Write the data below out again, with each line matching the original.

═════ STORED DATA

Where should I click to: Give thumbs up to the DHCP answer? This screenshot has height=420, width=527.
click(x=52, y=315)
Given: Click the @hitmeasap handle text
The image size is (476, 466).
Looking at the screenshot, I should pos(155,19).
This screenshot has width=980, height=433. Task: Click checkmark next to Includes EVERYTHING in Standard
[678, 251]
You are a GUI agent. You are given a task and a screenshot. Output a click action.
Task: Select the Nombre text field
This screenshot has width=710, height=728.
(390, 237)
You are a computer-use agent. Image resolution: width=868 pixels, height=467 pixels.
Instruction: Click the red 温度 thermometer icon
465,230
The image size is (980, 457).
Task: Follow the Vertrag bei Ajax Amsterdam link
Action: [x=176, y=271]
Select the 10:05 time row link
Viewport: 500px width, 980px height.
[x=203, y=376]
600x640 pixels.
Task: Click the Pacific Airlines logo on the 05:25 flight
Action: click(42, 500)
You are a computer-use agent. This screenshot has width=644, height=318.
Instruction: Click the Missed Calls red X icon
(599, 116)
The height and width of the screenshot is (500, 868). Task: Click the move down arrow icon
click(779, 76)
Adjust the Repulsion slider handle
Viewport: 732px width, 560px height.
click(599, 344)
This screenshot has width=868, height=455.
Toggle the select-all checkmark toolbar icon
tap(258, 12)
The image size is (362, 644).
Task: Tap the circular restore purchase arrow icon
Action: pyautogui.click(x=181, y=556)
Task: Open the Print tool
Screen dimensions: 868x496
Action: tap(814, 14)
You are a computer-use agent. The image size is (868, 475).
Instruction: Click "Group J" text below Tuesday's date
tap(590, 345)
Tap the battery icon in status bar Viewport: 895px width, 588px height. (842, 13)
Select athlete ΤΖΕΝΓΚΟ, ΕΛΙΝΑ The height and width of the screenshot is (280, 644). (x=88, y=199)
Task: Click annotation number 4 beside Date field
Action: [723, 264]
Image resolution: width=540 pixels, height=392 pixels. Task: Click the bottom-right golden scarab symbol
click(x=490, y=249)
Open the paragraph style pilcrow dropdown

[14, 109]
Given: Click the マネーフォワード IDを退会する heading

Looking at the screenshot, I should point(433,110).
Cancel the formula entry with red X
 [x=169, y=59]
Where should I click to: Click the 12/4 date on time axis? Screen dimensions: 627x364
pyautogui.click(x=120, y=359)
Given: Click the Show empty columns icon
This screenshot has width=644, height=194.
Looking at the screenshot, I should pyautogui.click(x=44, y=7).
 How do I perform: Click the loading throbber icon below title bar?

══════════

**YOUR RESPONSE:**
Where should I click to: Give thumbs up to the DHCP answer? This screenshot has height=420, width=527.
click(x=52, y=315)
Given: Click the @hitmeasap handle text
The image size is (476, 466).
Looking at the screenshot, I should pos(155,19).
This screenshot has width=980, height=433. Task: Click checkmark next to Includes EVERYTHING in Standard
[678, 251]
You are a GUI agent. You are given a task and a screenshot. Output a click action.
Task: Select the Nombre text field
This screenshot has width=710, height=728.
(390, 237)
You are a computer-use agent. Image resolution: width=868 pixels, height=467 pixels.
Instruction: Click the red 温度 thermometer icon
465,230
The image size is (980, 457).
Task: Follow the Vertrag bei Ajax Amsterdam link
Action: [x=176, y=271]
Select the 10:05 time row link
Viewport: 500px width, 980px height.
[x=203, y=376]
600x640 pixels.
Task: Click the Pacific Airlines logo on the 05:25 flight
Action: click(42, 500)
You are a computer-use agent. This screenshot has width=644, height=318.
Instruction: Click the Missed Calls red X icon
(599, 116)
The height and width of the screenshot is (500, 868). Task: Click the move down arrow icon
click(779, 76)
Adjust the Repulsion slider handle
Viewport: 732px width, 560px height.
click(599, 344)
This screenshot has width=868, height=455.
Toggle the select-all checkmark toolbar icon
tap(258, 12)
The image size is (362, 644).
Task: Tap the circular restore purchase arrow icon
Action: pyautogui.click(x=181, y=556)
Task: Open the Print tool
Screen dimensions: 868x496
Action: tap(814, 14)
You are a computer-use agent. The image size is (868, 475).
Instruction: Click "Group J" text below Tuesday's date
tap(590, 345)
Tap the battery icon in status bar Viewport: 895px width, 588px height. (842, 13)
Select athlete ΤΖΕΝΓΚΟ, ΕΛΙΝΑ The height and width of the screenshot is (280, 644). (x=88, y=199)
Task: Click annotation number 4 beside Date field
Action: [723, 264]
Image resolution: width=540 pixels, height=392 pixels. Task: Click the bottom-right golden scarab symbol
click(x=490, y=249)
Open the paragraph style pilcrow dropdown

[14, 109]
Given: Click the マネーフォワード IDを退会する heading

Looking at the screenshot, I should point(433,110).
Cancel the formula entry with red X
 [x=169, y=59]
Where should I click to: Click the 12/4 date on time axis? Screen dimensions: 627x364
pyautogui.click(x=120, y=359)
Given: Click the Show empty columns icon
This screenshot has width=644, height=194.
Looking at the screenshot, I should pyautogui.click(x=44, y=7).
 How do I perform: Click the loading throbber icon below title bar?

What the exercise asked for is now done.